Today, trusted LGBT magazine Out published a feature story on the “internet’s greatest super villain” conservative blogger and “tech journalist” Milo Yiannopoulos, who is gay. In doing so, Out Magazine shirked its main mission of LGBT advocacy for clicks, and seriously damaged its relationship with its readership.
Yiannopoulos was recently banned from Twitter for spearheading an onslaught of racist harassment toward black comedian and actress Leslie Jones for her performance in the new Ghostbusters film. The British journalist’s official position is tech editor for Breitbart News, a controversial conservative news and opinion website partially responsible for the misogynistic #GamerGate scandal and whose former chairman Stephen Bannon is now campaign manager for Donald Trump. Yiannopoulos is also a vocal leader of the “Twinks for Trump” movement, a proud white supremacist, and a woman-hating, alt-right, professional bully. And now, he can add “cover subject for an LGBT advocacy magazine” to his resume, which isn’t a good thing.
The worst part is, Out predicted the backlash against its story, and still decided to run it. The magazine published a preceding editor’s note, which implores readers to “assess Milos Yiannopoulos, the focus of this profile, on his own words without mistaking them for ours on the story.” The editor’s note justifies its coverage of Yiannopoulos by arguing that writers who cover LGBT topics would be remiss if they didn’t spotlight “queer people at the center of this highly polarized election.” While queer people should be educated on the most problematic members of their community, lampooning the hateful wrath of Yiannopoulos by dressing him up as a clown and then dedicating an entire feature story to him is pure betrayal to Out’s audience. Yiannopoulos is not funny like a clown, but legitimately terrifying like one.
Profiles often serve to humanize untouchable celebrity personalities, which is exactly why a profile on Yiannopoulos is completely gratuitous, because no one, especially in the queer community, craves a reason to think that this abhorrent human somehow deserves to be more clearly understood. That is not to say that a profile on him shouldn’t exist in the world. Just like more journalists have been reporting on the alt-right — the right-wing extremists Yiannopoulos associates with — more information and context on Yiannopoulos is bound to surface as he continues to rear his annoying bleached head in matters that don’t concern him. That profile, however, should not provide an opportunity to endorse Trump or spew transphobia. Furthermore, it should not be by a magazine promoting LGBT advocacy for an audience that is fervently opposed to everything Yiannopoulos stands for, besides what he prefers to do in bed.

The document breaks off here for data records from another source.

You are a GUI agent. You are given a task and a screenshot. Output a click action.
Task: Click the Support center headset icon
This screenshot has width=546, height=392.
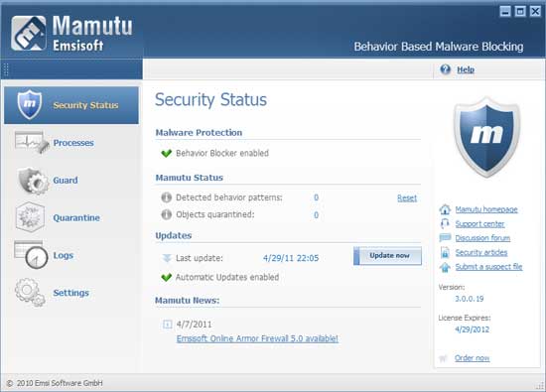tap(445, 223)
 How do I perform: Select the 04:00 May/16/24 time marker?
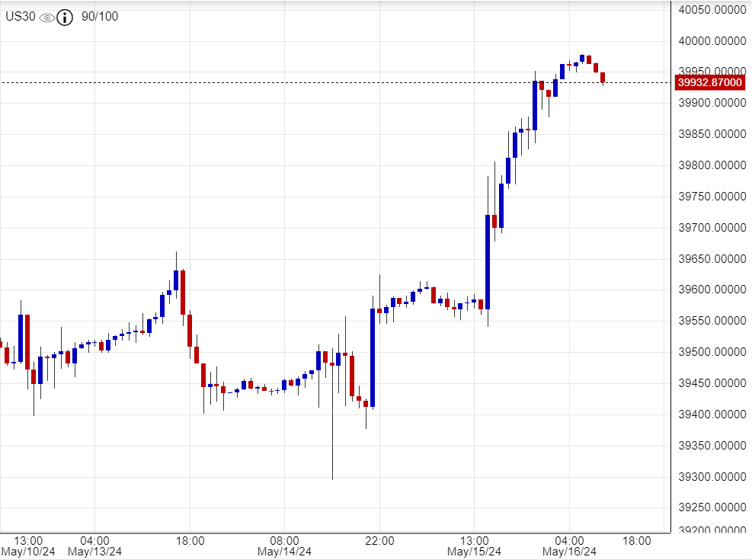[568, 546]
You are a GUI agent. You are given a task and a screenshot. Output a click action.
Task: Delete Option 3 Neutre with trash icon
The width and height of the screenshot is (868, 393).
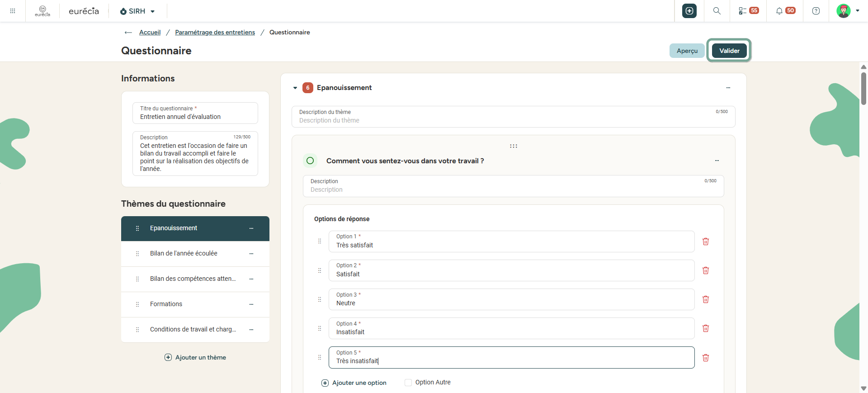(706, 299)
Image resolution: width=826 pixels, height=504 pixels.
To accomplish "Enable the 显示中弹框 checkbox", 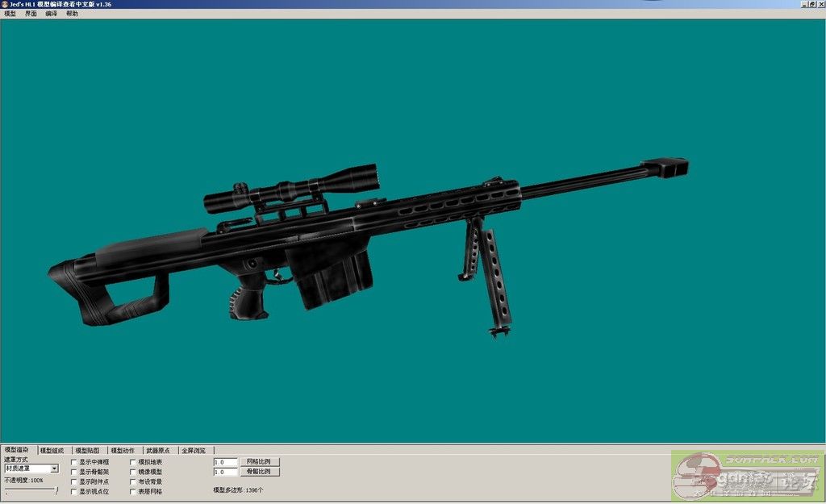I will tap(74, 462).
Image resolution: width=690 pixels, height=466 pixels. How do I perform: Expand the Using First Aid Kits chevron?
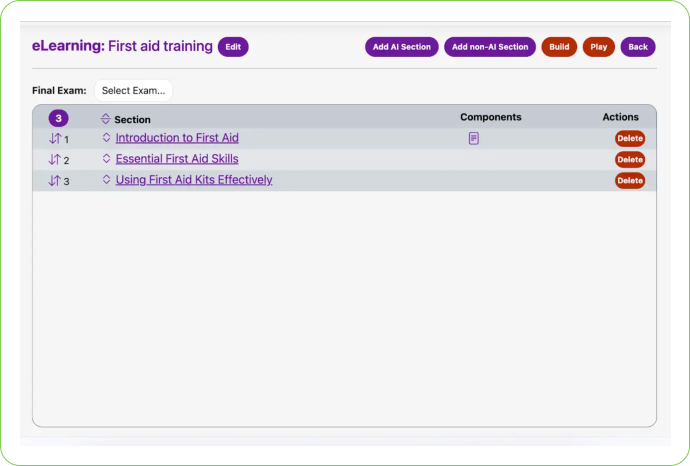(x=106, y=180)
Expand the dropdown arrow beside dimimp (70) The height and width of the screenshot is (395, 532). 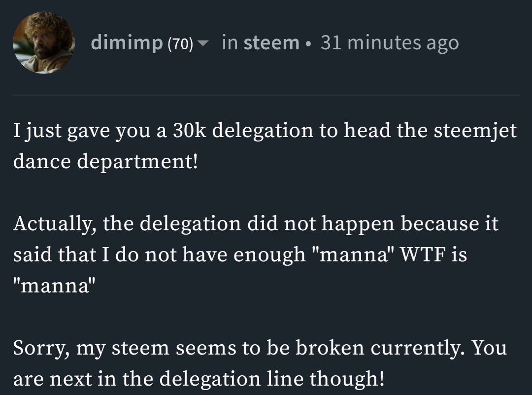[x=203, y=43]
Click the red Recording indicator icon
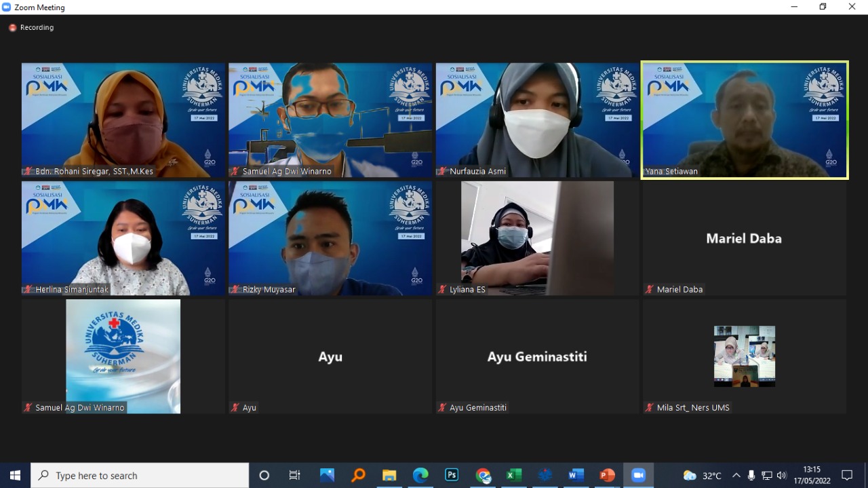 (12, 28)
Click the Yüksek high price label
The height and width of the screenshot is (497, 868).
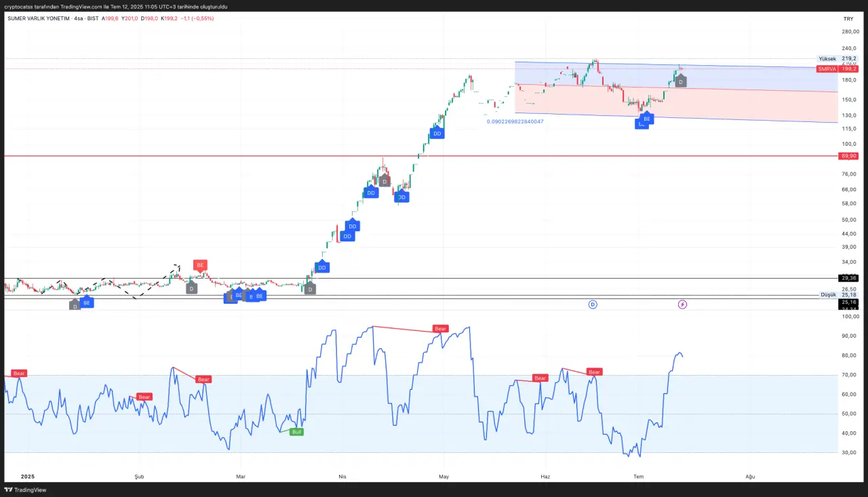[827, 59]
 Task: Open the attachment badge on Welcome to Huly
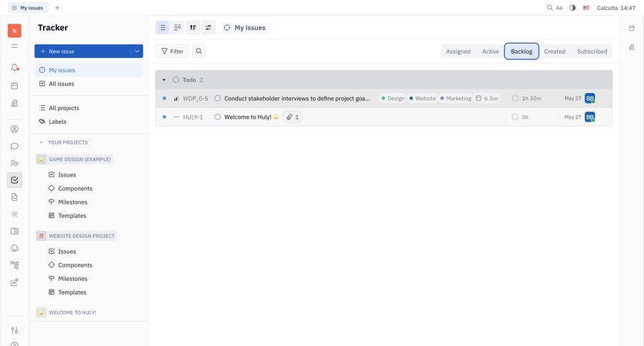[x=293, y=117]
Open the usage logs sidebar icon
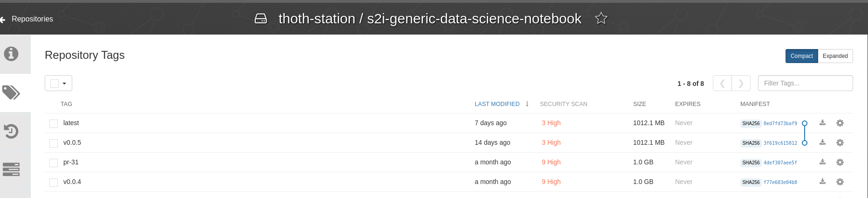The width and height of the screenshot is (868, 198). point(11,169)
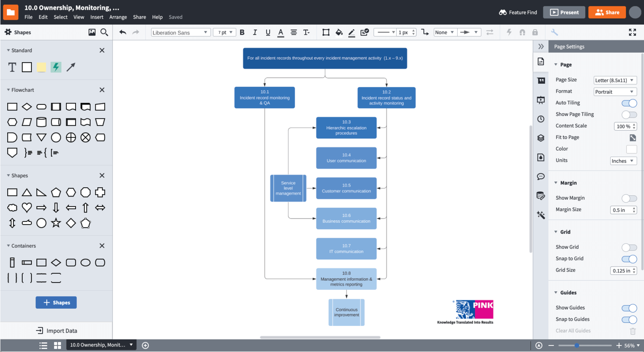Click the page Color swatch
644x352 pixels.
[631, 149]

Perhaps the only respectable thing about Yiannopoulos is that he is openly gay. Still, given the current climate of LGBT issues in the United States and abroad, his openness about his sexuality is not that impressive or inspiring. As most LGBT activists are aware, gay white men are the most privileged members of the queer community and therefore should siphon their activism toward holding space for those who are more oppressed, like transgender women of color for example. Out clearly has its political priorities skewed: The magazine can hold space for a cisgender, white, gay bigot, but can barely feature one person of color per year on its covers.
Racial and gender representation aside, Yiannopoulos’s feature story in Out suggests that his being gay, in some way, apologizes for his otherwise deplorable behavior and earns him this honor. It assumes that gay readers are willing to momentarily excuse someone’s bigotry because the bigot just so happens to be a man who likes other men. Welcome to 2016, where gay men can suck just as badly as straight ones. No pun intended.